━━━━━ Document text ━━━━━

Forward Looking and Cautionary Statements
Except for the historical information and discussions contained herein,
statements contained in this Form 8-K may constitute 'forward looking
statements' within the meaning of the Private Securities Litigation Reform
Act of 1995 ("Reform Act"). The Company may also make forward looking
statements in other reports filed with the Securities and Exchange
Commission, in materials delivered to stockholders and in press releases. In
addition, the Company's representatives may from time to time make oral
forward looking statements. In accordance with the Reform Act, set forth
below are cautionary statements that accompany those forward looking
statements. These cautionary statements identify certain important factors
that could cause actual results to differ materially from those in the
forward looking statements and from historical trends.

━━━━━ Given data ━━━━━

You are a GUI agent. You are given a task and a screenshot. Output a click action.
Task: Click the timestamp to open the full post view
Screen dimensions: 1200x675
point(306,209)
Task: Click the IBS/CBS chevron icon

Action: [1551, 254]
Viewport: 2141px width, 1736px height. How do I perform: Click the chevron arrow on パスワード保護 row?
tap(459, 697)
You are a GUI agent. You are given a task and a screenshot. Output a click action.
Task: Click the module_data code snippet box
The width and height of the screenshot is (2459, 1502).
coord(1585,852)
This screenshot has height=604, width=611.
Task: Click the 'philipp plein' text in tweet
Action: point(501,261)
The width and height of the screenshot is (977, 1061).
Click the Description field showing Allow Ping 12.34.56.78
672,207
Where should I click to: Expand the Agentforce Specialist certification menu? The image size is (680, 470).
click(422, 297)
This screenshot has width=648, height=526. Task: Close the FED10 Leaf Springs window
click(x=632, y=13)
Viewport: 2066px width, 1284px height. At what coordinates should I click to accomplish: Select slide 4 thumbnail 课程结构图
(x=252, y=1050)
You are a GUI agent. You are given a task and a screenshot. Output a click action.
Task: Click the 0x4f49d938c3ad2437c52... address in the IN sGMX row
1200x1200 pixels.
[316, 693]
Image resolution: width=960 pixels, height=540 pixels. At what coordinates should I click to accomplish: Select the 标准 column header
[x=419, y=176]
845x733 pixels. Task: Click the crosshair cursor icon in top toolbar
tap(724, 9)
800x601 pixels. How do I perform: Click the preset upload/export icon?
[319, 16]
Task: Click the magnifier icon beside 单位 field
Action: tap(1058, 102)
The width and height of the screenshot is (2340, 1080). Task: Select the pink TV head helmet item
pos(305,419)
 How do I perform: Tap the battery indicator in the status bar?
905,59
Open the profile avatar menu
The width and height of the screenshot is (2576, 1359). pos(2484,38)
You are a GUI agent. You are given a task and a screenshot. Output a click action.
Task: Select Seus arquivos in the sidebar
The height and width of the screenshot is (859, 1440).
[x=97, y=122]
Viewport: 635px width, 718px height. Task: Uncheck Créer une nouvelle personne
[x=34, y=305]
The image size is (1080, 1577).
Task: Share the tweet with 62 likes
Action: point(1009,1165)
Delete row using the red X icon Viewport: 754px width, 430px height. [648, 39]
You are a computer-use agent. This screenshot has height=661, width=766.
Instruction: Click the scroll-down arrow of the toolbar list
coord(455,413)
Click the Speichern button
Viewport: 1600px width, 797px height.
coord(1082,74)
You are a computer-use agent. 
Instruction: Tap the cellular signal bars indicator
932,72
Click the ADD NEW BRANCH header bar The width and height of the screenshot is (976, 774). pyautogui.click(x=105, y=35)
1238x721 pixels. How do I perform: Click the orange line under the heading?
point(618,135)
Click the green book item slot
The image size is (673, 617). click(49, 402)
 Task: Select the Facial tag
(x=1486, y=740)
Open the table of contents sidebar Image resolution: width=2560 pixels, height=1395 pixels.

━━━━━

**Goal 1:** Translate this sentence from the cautionary statements text into Spanish: "In addition, the Company's representatives may from time to time make oral forward looking statements."
**Goal 2:** Please reproduce the part of the cautionary statements text starting with "Forward Looking and" and going on through "from historical trends.".
The lines have no role in any of this.

**Full solution 1:** Además, los representantes de la Compañía pueden, de vez en cuando, hacer declaraciones prospectivas orales.

**Full solution 2:**
Forward Looking and Cautionary Statements
Except for the historical information and discussions contained herein,
statements contained in this Form 8-K may constitute 'forward looking
statements' within the meaning of the Private Securities Litigation Reform
Act of 1995 ("Reform Act"). The Company may also make forward looking
statements in other reports filed with the Securities and Exchange
Commission, in materials delivered to stockholders and in press releases. In
addition, the Company's representatives may from time to time make oral
forward looking statements. In accordance with the Reform Act, set forth
below are cautionary statements that accompany those forward looking
statements. These cautionary statements identify certain important factors
that could cause actual results to differ materially from those in the
forward looking statements and from historical trends.